Reston, Virginia-headquartered CACI’s process for creating tools has analysts in the development and feedback cycles so they have direct input in that outcome, Kurowski added.

In other words, this mantra Kurowski offered as the way CACI thinks: “For the analyst, by the analyst.”

The way analysts are brought into the development fold also is an example of where CACI has sought to present itself in the market as offering a blend of technology and expertise, he said.

CACI focuses much of its strategy regarding acquisitions on companies that can provide both the tools and mission knowledge, which is what led them to Bluestone Analytics.

Working in the tradecraft of intelligence analysis means CACI “is in a lot of places,” Kurowski said, and thus he and his co-workers “heard about (Bluestone) by the word of mouth.”

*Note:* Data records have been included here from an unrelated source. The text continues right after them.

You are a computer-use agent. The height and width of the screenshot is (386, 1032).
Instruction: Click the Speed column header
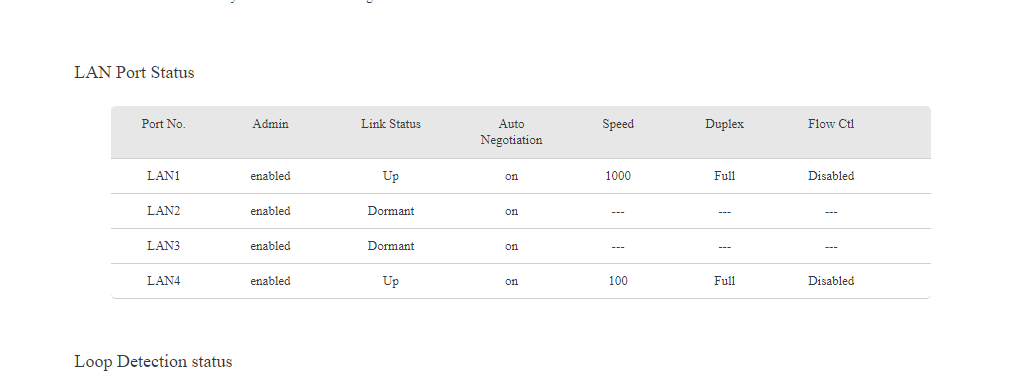(x=618, y=124)
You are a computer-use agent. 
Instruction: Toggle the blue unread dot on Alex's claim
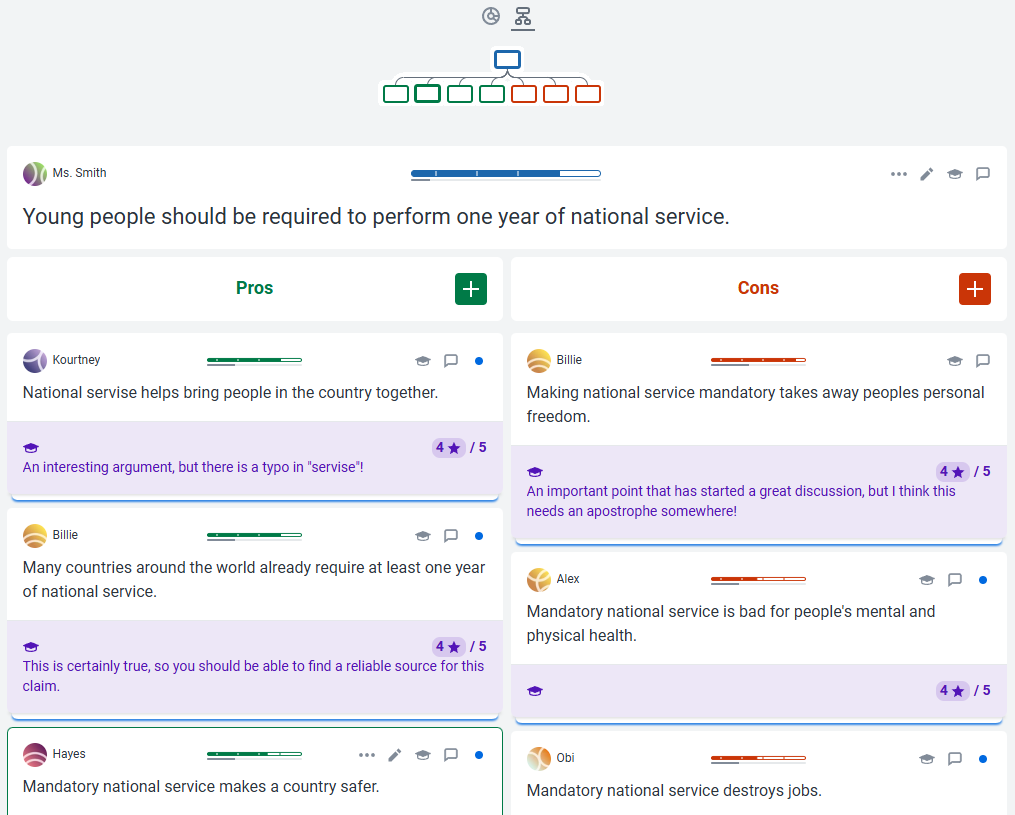click(983, 580)
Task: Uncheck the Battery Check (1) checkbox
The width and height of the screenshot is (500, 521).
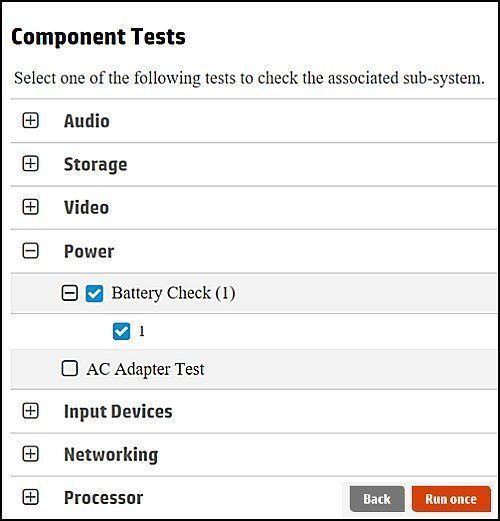Action: (94, 293)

Based on our conversation, it sounded like an easy decision for CACI to move on working with and later acquiring Bluestone.

“That is the perfect way: you see a gap in what the government needs, you hear of something that completely fits your culture of liberated data and the ‘for the analyst by the analyst’ outcome,” Kurowski said.

Then there is the aspect of finding data on the Dark Web, through which users of private computer networks can communicate and conduct business anonymously with a lower probability of putting identifying information out there.

People living in oppressed countries communicate via Dark Web networks away from government monitoring, but the criminal underworld also uses the Dark Web for their own purposes.

Needless to say: it is difficult for anybody, let alone those in government, to navigate Dark Web networks safely without the needed security tools in place. The Dark Web also presents its own challenges with data collection given the focus on privacy and encryption.

Bluestone Analytics designs its software to help users in the national security, intelligence and law enforcement see what is going on in the Dark Web and identify threat actors via the built-in constant data collection process.

The context of law enforcement sees that customer base use the Bluestone Analytics suite as a crimefighting tool, Kurowski said.

“If they can get the information in a safe way, they can use that in terms of prosecuting” that activity and perhaps even the money behind it, Kurowski added.

Continually iterating those types of tools used by the analysts, which also relies on cloud computing environments to make them scalable, also leads into a second concept Kurowski brought up.

“It’s why we call it ‘data at scale:’ we’re liberating the data, putting into software-as-a-service on things that are very scalable and developing it for outcomes,” Kurowski said.